• _EXCERTO DO TEXTO_
══════════════════════════════

Foi assim que associei toda esta conversa sobre a abstenção à reportagem que ontem vi num telejornal sobre a logística associada aos actos eleitorais. Há uns anos atrás os elementos das mesas de voto eram todos voluntários e, por isso, não era fácil arranjar o número de pessoas necessárias ao seu funcionamento. Hoje, porém, a situação é diferente uma vez que todos são remunerados, para além de terem ainda direito a um dia de descanso. Além de justo, parece-me ser uma forma eficaz de combater a tal passividade dos cidadãos, pois de algum modo, a remuneração, ainda que pequena, funciona como a cenoura que faz mover a asinina criatura, também conhecida como eleitor. Ora numa sociedade movida pela ganância do dinheiro - ou pela sua falta -, em que os especuladores financeiros tudo controlam e em que o valor das pessoas é medido sobretudo pela fortuna que conseguem acumular, nada motiva mais para a acção do que... dinheiro. Até porque o tom em que os candidatos apelam ao voto em nome da “democracia” é tão pouco convincente que, o mais provável, é obter o efeito contrário: a desmobilização de muitos.

══════════════════════════════

• _DADOS FORNECIDOS_

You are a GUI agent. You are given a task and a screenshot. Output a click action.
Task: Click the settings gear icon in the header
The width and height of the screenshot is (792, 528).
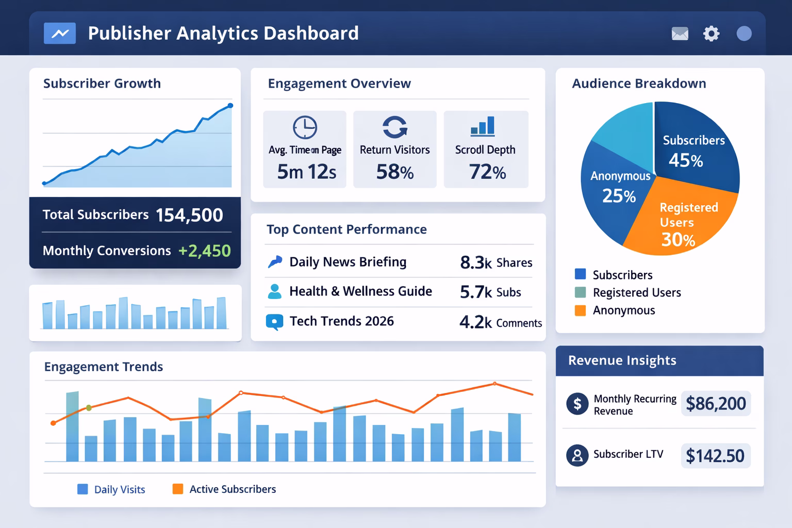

══════════════════════════════

• _INSTRUÇÃO_
No texto sobre a abstenção, a que têm hoje direito os elementos das mesas de voto, além da remuneração?

• _RESULTADO_
Têm direito a um dia de descanso.